THE TASK: Starting with the first line below, reproduce each line exactly until you have included the one bearing "Viewport: 840px width, 662px height.".

Collected data entries:

==*==

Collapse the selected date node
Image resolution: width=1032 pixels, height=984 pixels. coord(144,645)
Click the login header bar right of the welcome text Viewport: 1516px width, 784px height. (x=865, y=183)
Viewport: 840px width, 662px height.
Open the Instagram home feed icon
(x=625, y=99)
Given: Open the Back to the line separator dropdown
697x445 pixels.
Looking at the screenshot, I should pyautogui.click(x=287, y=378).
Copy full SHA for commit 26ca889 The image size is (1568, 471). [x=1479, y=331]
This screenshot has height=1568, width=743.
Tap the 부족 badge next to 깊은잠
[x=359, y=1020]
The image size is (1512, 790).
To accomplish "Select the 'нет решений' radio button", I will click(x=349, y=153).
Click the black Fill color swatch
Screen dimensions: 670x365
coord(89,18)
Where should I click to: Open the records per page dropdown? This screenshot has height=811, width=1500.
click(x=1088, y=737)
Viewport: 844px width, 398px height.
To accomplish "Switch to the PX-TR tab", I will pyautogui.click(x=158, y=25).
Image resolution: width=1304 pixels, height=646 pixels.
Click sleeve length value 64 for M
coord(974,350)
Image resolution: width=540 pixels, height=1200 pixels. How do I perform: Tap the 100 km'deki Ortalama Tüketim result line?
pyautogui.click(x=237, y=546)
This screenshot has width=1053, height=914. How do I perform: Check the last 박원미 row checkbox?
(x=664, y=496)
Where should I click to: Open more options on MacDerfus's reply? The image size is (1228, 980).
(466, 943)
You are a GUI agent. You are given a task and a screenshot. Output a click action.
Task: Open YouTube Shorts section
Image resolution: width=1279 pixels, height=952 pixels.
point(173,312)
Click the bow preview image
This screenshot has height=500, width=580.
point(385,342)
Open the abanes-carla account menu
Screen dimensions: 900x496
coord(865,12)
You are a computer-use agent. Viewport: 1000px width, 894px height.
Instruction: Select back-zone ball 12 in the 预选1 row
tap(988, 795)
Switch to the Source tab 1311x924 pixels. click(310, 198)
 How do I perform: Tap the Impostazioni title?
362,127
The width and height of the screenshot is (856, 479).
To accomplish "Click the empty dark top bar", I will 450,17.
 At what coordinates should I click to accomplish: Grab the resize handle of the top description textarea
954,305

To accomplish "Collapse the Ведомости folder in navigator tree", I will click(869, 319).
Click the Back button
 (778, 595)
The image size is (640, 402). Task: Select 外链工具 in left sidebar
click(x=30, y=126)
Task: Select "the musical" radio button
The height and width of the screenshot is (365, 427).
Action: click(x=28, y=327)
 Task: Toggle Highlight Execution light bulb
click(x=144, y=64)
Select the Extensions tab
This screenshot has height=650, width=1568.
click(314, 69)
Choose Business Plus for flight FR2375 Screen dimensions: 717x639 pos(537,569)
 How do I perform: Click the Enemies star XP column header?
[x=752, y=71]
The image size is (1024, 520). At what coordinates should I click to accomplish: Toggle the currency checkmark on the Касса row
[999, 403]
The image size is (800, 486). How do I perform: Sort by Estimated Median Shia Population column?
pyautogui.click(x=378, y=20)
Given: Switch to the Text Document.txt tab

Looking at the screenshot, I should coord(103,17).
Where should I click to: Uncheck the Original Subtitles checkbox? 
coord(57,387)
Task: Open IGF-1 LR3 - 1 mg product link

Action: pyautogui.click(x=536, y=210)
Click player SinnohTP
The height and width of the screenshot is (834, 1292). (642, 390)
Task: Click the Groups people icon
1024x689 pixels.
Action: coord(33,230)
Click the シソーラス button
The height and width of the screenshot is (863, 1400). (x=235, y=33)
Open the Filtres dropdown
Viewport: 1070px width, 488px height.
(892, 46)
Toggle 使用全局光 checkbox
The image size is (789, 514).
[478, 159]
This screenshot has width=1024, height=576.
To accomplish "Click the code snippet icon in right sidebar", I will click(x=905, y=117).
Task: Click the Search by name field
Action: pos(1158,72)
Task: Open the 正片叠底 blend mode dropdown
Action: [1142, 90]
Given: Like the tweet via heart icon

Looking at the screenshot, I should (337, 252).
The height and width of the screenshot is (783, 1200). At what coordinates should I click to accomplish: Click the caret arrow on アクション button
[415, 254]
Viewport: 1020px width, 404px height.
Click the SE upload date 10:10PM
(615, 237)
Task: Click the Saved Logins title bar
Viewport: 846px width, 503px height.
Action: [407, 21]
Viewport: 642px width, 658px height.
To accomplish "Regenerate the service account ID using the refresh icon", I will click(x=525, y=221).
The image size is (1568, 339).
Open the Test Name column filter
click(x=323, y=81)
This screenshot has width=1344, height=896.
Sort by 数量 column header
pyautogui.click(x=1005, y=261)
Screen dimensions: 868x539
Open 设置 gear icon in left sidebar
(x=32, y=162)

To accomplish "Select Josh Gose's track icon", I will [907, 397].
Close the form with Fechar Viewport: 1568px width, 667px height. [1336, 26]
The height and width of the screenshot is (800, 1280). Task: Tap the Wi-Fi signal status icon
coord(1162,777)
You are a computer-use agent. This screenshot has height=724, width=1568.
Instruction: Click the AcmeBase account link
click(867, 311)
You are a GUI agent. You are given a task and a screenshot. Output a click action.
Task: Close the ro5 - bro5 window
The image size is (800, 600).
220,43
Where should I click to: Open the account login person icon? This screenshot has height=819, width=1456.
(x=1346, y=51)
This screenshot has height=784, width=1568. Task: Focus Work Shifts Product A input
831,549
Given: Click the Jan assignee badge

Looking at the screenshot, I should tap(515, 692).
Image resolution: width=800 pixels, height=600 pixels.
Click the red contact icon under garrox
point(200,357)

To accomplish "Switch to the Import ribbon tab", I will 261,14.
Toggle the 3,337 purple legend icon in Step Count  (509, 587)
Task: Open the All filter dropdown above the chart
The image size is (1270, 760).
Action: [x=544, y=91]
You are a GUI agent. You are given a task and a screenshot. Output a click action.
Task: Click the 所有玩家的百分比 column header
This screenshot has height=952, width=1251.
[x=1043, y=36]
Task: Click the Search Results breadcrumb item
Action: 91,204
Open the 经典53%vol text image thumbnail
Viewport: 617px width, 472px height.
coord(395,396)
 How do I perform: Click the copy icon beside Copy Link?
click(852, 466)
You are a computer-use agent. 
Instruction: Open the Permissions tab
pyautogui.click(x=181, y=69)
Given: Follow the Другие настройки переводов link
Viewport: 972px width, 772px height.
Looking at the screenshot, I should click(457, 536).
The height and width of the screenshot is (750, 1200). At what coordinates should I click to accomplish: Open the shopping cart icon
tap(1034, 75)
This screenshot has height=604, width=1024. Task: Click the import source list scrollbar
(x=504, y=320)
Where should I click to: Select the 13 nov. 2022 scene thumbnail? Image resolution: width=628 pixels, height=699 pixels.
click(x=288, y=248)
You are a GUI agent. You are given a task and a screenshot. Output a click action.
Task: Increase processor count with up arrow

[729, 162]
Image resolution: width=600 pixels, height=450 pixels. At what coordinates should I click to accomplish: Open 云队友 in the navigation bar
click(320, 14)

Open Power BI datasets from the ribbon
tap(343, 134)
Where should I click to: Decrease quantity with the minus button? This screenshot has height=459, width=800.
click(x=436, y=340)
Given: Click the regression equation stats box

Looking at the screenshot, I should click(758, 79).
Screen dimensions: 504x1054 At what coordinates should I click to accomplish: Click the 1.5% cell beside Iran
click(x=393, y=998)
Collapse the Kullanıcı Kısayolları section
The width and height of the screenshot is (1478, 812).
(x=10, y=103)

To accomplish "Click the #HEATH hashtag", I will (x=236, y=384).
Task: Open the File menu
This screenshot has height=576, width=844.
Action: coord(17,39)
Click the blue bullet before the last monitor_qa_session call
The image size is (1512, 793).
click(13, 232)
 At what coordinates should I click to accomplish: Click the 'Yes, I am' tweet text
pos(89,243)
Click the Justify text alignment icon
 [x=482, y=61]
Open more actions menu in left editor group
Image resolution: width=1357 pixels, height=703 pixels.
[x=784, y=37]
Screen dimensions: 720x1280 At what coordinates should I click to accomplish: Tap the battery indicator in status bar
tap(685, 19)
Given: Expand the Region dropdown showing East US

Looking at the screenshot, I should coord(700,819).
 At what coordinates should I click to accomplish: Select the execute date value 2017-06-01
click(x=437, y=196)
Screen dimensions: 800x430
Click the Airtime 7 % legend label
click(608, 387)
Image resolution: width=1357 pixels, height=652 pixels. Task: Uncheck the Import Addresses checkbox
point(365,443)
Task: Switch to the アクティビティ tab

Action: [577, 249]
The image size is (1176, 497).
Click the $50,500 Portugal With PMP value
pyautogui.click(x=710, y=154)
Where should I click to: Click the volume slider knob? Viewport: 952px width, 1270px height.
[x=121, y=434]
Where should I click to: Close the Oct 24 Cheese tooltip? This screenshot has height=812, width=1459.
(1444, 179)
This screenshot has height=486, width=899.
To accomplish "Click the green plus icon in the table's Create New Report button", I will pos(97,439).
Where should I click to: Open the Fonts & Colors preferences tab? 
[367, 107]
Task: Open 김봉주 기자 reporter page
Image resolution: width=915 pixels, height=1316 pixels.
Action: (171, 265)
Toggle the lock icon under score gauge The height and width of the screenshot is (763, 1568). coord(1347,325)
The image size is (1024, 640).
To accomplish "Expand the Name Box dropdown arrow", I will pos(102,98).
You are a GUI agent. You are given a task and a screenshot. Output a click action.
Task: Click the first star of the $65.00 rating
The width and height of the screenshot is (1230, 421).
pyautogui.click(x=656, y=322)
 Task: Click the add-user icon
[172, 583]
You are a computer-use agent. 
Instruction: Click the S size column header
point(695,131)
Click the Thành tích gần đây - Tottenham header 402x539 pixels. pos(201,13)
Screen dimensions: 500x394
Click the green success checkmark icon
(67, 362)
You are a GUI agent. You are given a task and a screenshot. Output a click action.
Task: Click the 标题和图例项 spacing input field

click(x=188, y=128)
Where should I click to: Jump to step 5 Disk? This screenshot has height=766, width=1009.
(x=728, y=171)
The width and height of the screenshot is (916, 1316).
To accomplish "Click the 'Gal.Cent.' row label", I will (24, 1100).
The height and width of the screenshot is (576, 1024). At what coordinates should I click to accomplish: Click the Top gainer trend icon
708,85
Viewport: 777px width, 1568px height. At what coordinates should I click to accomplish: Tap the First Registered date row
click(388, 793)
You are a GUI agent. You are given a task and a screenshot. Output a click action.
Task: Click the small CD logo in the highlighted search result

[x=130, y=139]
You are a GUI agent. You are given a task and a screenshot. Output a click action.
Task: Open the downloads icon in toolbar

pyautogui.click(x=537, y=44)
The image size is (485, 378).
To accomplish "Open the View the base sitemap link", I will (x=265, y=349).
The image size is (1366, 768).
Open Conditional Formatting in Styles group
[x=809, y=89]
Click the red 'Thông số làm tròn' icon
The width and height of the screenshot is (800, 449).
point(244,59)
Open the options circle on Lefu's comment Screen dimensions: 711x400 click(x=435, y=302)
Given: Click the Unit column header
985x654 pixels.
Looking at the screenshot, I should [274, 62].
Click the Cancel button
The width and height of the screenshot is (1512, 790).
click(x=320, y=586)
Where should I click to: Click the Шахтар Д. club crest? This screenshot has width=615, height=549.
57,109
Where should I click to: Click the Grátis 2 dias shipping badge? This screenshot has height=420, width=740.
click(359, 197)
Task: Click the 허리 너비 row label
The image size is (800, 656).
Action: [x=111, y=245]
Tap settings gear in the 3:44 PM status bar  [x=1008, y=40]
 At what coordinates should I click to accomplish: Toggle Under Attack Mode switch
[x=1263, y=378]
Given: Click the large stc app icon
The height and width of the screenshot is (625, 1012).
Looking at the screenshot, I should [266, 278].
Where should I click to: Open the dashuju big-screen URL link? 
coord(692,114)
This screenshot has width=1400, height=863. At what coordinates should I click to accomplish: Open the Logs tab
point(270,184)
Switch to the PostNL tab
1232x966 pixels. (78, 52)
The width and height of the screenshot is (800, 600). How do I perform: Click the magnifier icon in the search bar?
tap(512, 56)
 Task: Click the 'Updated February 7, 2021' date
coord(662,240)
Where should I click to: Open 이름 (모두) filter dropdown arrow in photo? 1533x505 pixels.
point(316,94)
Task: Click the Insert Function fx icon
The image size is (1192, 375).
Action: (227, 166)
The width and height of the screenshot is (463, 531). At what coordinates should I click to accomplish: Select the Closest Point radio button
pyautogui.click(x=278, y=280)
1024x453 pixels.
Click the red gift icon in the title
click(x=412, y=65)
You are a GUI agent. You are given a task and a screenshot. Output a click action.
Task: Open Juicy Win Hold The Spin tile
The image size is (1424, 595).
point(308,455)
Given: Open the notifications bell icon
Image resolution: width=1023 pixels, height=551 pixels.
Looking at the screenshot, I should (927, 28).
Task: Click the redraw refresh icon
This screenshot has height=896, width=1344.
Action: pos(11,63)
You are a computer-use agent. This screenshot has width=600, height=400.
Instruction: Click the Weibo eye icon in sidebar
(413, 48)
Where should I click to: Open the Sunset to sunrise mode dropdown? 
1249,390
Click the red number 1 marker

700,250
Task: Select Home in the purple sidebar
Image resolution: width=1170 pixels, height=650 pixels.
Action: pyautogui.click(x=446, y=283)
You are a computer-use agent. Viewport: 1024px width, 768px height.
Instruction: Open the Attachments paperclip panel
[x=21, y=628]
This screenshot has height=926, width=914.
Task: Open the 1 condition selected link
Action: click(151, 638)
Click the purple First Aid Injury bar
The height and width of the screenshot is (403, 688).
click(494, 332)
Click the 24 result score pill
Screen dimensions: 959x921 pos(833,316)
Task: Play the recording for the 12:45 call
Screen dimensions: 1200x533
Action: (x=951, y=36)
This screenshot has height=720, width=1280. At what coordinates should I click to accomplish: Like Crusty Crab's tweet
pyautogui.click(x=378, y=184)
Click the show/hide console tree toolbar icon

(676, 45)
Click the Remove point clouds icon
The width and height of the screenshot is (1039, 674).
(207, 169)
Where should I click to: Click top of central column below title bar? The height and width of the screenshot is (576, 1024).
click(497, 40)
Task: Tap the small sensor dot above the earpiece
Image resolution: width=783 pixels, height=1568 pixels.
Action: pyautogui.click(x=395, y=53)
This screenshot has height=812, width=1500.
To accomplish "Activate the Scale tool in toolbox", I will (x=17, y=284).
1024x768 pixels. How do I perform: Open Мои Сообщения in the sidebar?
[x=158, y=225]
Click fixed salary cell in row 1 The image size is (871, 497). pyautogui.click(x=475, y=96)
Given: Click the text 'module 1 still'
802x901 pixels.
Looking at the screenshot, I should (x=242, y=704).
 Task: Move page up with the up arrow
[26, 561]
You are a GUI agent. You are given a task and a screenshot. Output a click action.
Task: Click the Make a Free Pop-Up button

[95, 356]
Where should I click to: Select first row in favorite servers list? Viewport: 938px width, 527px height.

==*==

TASK SOLUTION:
Collapse the selected date node
Image resolution: width=1032 pixels, height=984 pixels. coord(144,645)
Click the login header bar right of the welcome text Viewport: 1516px width, 784px height. (x=865, y=183)
Viewport: 840px width, 662px height.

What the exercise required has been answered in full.